Even worse, and even if the family’s trusted advisors are seen as neutral, the governance structures are perceived as politicized, controlled by an individual, a generation or a branch. So, family beneficiaries and owners don’t trust the structures and subsequently don’t use them for the most important functions: cross-generational and cross-branch communication. Tensions mount because the most important conversations aren’t happening.

What’s Missing?

When we see this situation in our practice, we ask: What purpose should be served by the governance processes? What were these structures and practices set up to achieve? In many cases, we can look back to an earlier time and see that governance was designed to serve a purpose defined by the prior generation. In the example above (and in many other family enterprises), the real purpose of governance (meaning, the underlying emotional purpose) is to reassure the patriarch that the family will stay together.

The problem is, when a family owner group gets larger and more diverse, the purpose of governance – and of collective ownership – is defined quite differently by each family owner. At this stage, no one person has the patriarchal authority to say what the purpose is, and if someone tries, others see these statements as political, serving the generational or branch interests of the speaker. What we see, of course, is that family dynamics influence how purpose is expressed and taken up. In the face of a generational transition, purpose (and in turn, governance) needs to be redefined and so re-energized.

Let’s be clear: These families often retain a sense of connectedness even if they feel alienated from the governance structures that are supposed to facilitate their collective ownership of the business. The spark is still there. They may enjoy each other’s company. They may feel loyal to the business, to the employees and executives and to the customers. They almost always revere the family business history and legacy.

But, these feelings rarely generate a connection or sense of common purpose strong enough to align the family’s diverse interests. What they’ve lost is the compelling reason to exercise the discipline of governance when that discipline might create conflict. They wonder if doing what’s best for the whole (the business, the family) will be what’s best for themselves and their families. They certainly don’t have the confidence that the structures are strong enough to survive a direct expression of the different interests within the owner group. As a result, without parental referees, many family groups disengage to get along.
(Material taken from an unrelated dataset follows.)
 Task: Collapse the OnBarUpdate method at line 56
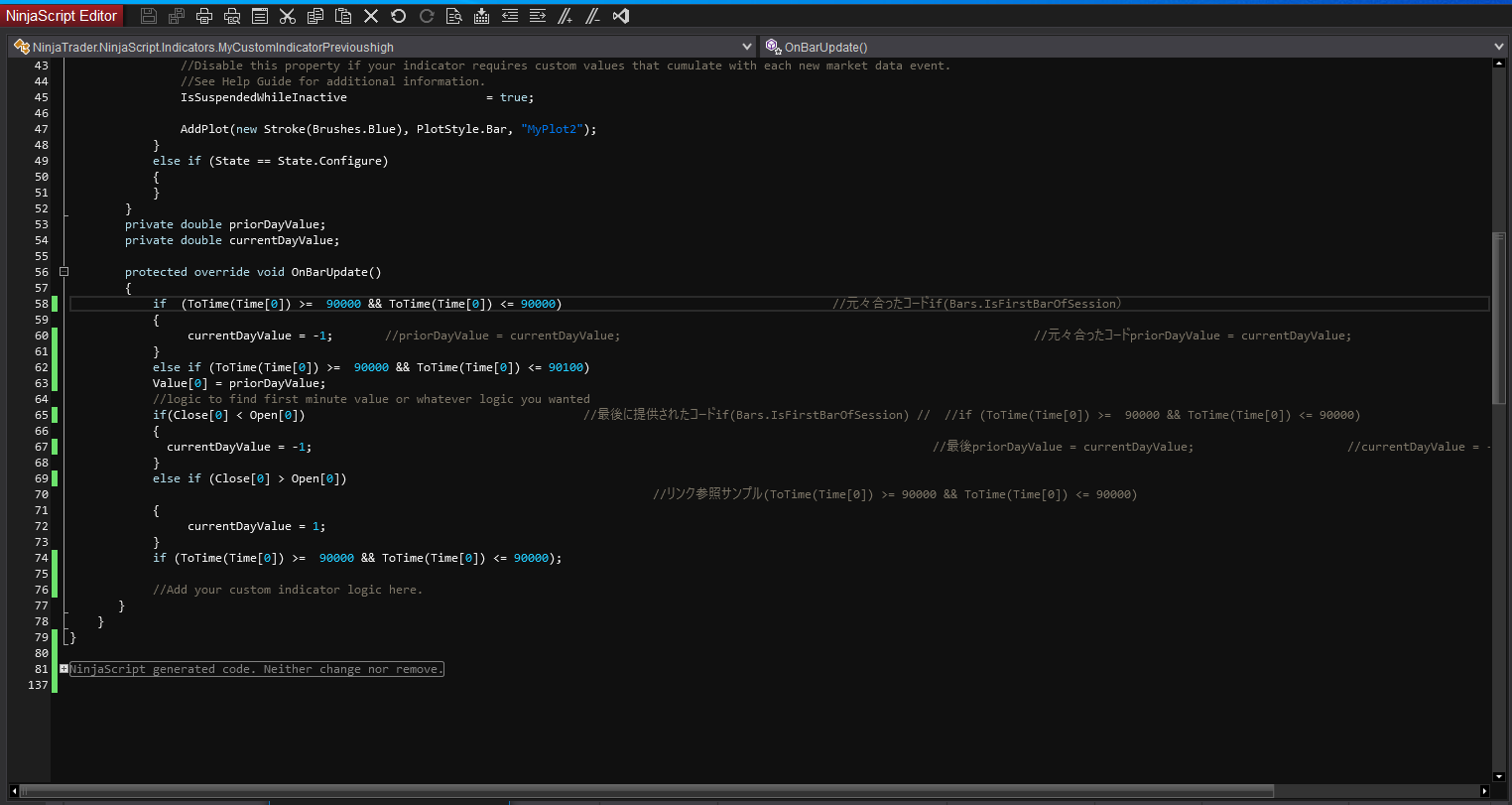pos(64,272)
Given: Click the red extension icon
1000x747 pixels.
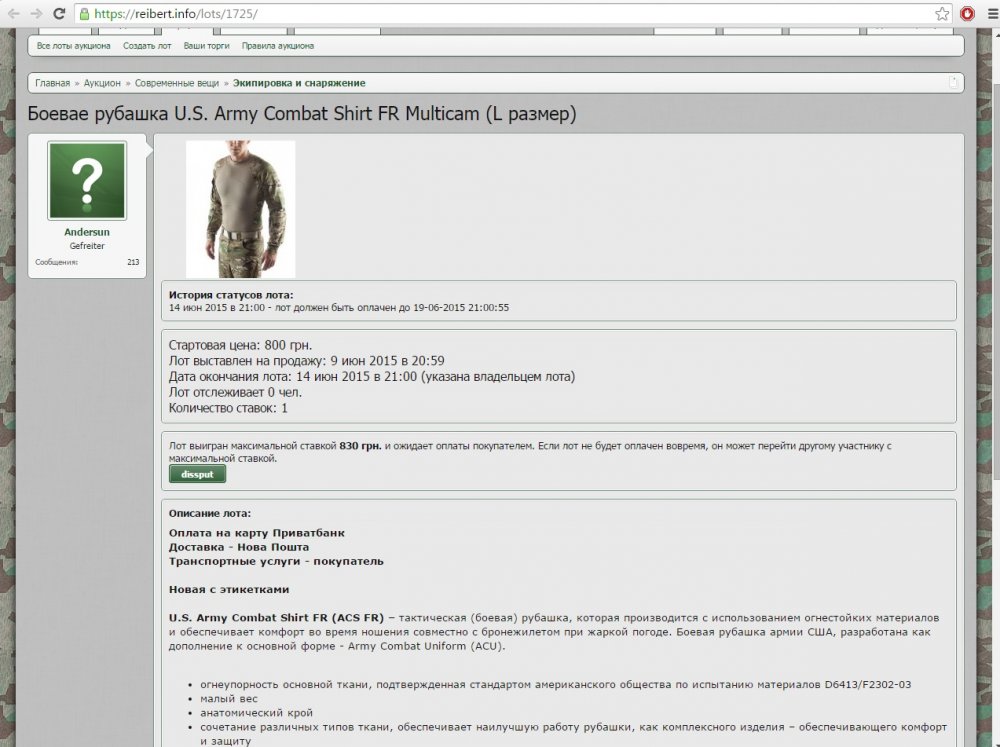Looking at the screenshot, I should [x=967, y=14].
But, there’s hope for families who are locked in empty structures, and advisors can play a critical role in helping them find a way forward.
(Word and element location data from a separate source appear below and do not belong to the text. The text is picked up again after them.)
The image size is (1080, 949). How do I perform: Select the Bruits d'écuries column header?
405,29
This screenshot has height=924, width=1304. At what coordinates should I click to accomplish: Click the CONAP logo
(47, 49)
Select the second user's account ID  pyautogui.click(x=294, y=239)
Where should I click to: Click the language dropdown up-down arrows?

Identifying an Empty Structure

Even when advisors have thought through and meticulously prepared governance and shareholder documents, it doesn’t always follow that the structures and processes that have been set up will actually work for the family in practice. Don’t assume just because there might be a family or ownership council in place that the group is functioning well. Advisors can play an important role in recognizing empty structures and setting the family on a more productive course:

  1. Ask each entity within the existing governance groups to self-assess at least annually. Some questions to consider include:
  • Is the structure sustainable?
  • Are discussions candid and direct?
  • Do pre- or post-meetings dominate decision making?
  • Are heart-of-the-matter issues addressed or punted to future sessions?
  • Is now the time for leadership to turn over? Is there a mechanism in place for that to happen?
  1. Ask stakeholders about how satisfied they are that the current governance is meeting their needs. In addition, pay close attention to the conversations about these issues among the family stakeholders. Informal and private conversations can often surface tensions that aren’t addressed in broader groups.
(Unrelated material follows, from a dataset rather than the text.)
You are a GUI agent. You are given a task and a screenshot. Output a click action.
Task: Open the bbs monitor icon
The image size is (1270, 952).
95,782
Of course, identifying empty structures is only the first step. Advisors often can also help facilitate a discussion with families to help reinvigorate their governance structures and re-establish their ownership over them.

Re-energizing Governance

Usually, when there are empty structures, no one has asked the current owner group: “What’s your purpose?” Tweaking or overhauling governance should come only after the owner group has engaged in a process to answer this question. Advisors can guide families to consider, discuss and begin to define (or redefine) their purpose. In our experience, we’ve found that these stakeholders often become energized and begin the process to redefine their purpose – if they’re able to accomplish three major tasks:

  1. Find the genuine connections among family members and build from there.
  2. Discuss together what they’re proud of in the legacy and agree on what they want their children to learn.
  3. Commit together to something larger than individual interests, something that connects them to the family business legacy but goes beyond. These commitments usually include some shared community and/or charitable causes.

Your goal, as an advisor, can be to start the conversations on purpose and legacy. Once those are clarified, then you can help the family refresh its governance structures to serve that purpose and legacy for the current generation of owners – and the next one, as well. Your mutual goal should be to strip away any unnecessary elements of governance and to build support for areas of need. Don’t shy away from asking challenging questions and addressing tough issues that arise. Sometimes, the most effective way for a group to refresh is to address the proverbial elephant in the room, even when that communication requires difficult conversations.

An additional way to re-energize governance is to be sure that the right people, with the right mandate, are having the right conversations about the right issues. A comprehensive governance system creates clear separation among the roles and responsibilities of the owners, board, management and family members. While that may sound straightforward, it can be tricky to get it right – and any confusion can accelerate the onset of empty structures. Roles and boundaries that made sense for one generation may not work for the next, or the business may have evolved far beyond what the original thinking anticipated.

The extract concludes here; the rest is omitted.